▶ _WHAT IS REQUIRED_: In the forum thread about the eternal rose, copy the stretch that begins at "# Thoughts on" and stops after "and love. Perfect...", swapping "boffins" for "scientists".

— begin EXCERPT TO READ —

# Thoughts on this valentine's day gift.



## Guest (Feb 6, 2007)

Amorosa Eternal rose - the rose that will never die



> Fresh flowers are lovely, but after a while they wilt and die; not very good as a symbol of your enduring love! The Amorosa eternal rose is different. Although it is a totally natural product, and looks and feels exactly like a fresh flower, unlike a fresh flower it will not fade, wilt or die. It's all thanks to some boffins who have figured out an ingenius technique, using a glycerine based solution together with natural food dyes, to preserve the beautiful flower. This means that it will last indefinitely, without a single drop of water, as a lasting token of affection and love. Perfect...


Would you be happy to receive "one" rose which lasts for months if not years rather then a bunch of roses which will die within days?


----------



## invisible.ink (Feb 2, 2007)

I just like to get flowers period.


----------



## Guest (Feb 6, 2007)

*gives you a flower*.... there ya go :lol:


----------



## invisible.ink (Feb 2, 2007)

Thanks! lol


----------



## Guest (Feb 6, 2007)

It's buy one get one free... so I?ve just brought one more (I had already brought one for my "lady friend now she's getting two) for my sister's hot mate, she's single now and needs reassuring... eight years of being with one guy... wow. She is "over lord"  :lol:


----------



## invisible.ink (Feb 2, 2007)

Well, that's nice of you. Poor girl.


----------



## Guest (Feb 6, 2007)

Yeah my twin sister thought i was sweet as well... I'm nice like that =)


----------



## Guest (Feb 6, 2007)

Oh and he thought it would be a good idea to brake up with her "just" after they had brought a house together... He hadn't even slept one night in bed with her. :?


----------



## invisible.ink (Feb 2, 2007)

That's terrible! Did she get to keep the house?


----------



## Guest (Feb 6, 2007)

She's going to take it on herself... but i think she might be lonely, maybe i should move in to keep her warm?


----------



## Guest (Feb 6, 2007)

> She's going to take it on herself... but i think she might be lonely, maybe i should move in to keep her warm?


You see, that's why I think your da man D, always thinking about others,
very considerate of you. :wink:

G.


----------



## Guest (Feb 6, 2007)

Yes you know me G, I?m always selfless *nods* ? *sigh*, It?s a pain putting others first, I don?t know if I?ll get much outta it, but a single smile off her each day might be enough to sort me out? either that a good session with her.


----------



## Rozanne (Feb 24, 2006)

Emulated Puppet}eer said:


> Amorosa Eternal rose - the rose that will never die


Is that shorthand for saying "Valentine's gift...the (****tion) that'll never die!


----------



## Guest (Feb 7, 2007)

UMM... D. I'm guessing your lovely lady will belt you over the head with that.

G.


----------



## Rozanne (Feb 24, 2006)

She might choose to rebel.

Frankly, I would, from what you say you put her through.


----------



## Guest (Feb 7, 2007)

miss_starling said:


> Emulated Puppet}eer said:
> 
> 
> > Amorosa Eternal rose - the rose that will never die
> ...


(****tion)?  :?


----------



## Guest (Feb 7, 2007)

Im still the same person said:


> UMM... D. I'm guessing your lovely lady will belt you over the head with that.

— end EXCERPT TO READ —
— begin RECORD SET —

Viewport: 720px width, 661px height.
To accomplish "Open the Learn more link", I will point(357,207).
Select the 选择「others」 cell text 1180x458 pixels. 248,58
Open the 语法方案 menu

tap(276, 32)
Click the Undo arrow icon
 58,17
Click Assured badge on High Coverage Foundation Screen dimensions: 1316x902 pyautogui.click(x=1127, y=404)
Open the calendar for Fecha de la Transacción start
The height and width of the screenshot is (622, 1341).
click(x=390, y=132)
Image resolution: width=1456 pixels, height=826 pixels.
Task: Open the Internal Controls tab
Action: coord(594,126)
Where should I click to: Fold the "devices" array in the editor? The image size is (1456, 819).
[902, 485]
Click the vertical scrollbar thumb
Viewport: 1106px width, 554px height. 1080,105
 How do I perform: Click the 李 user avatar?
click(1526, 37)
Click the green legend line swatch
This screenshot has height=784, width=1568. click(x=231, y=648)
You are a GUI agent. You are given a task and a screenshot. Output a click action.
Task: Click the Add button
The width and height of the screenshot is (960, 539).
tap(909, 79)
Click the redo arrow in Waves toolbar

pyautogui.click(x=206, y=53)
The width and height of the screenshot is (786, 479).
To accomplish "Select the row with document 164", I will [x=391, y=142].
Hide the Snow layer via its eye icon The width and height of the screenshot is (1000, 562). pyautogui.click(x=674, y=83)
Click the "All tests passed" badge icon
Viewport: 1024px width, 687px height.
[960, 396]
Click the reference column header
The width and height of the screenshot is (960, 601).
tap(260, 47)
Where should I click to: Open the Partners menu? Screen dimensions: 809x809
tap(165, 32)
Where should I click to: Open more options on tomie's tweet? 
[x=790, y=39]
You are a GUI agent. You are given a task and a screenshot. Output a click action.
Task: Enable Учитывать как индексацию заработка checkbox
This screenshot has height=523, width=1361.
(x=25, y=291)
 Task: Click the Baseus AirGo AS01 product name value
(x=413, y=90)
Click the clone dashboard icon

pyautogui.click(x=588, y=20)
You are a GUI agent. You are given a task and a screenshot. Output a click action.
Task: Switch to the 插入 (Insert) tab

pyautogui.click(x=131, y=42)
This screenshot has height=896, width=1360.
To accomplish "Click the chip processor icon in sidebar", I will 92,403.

— end RECORD SET —

▶ _FINAL RESULT_:
# Thoughts on this valentine's day gift.



## Guest (Feb 6, 2007)

Amorosa Eternal rose - the rose that will never die



> Fresh flowers are lovely, but after a while they wilt and die; not very good as a symbol of your enduring love! The Amorosa eternal rose is different. Although it is a totally natural product, and looks and feels exactly like a fresh flower, unlike a fresh flower it will not fade, wilt or die. It's all thanks to some scientists who have figured out an ingenius technique, using a glycerine based solution together with natural food dyes, to preserve the beautiful flower. This means that it will last indefinitely, without a single drop of water, as a lasting token of affection and love. Perfect...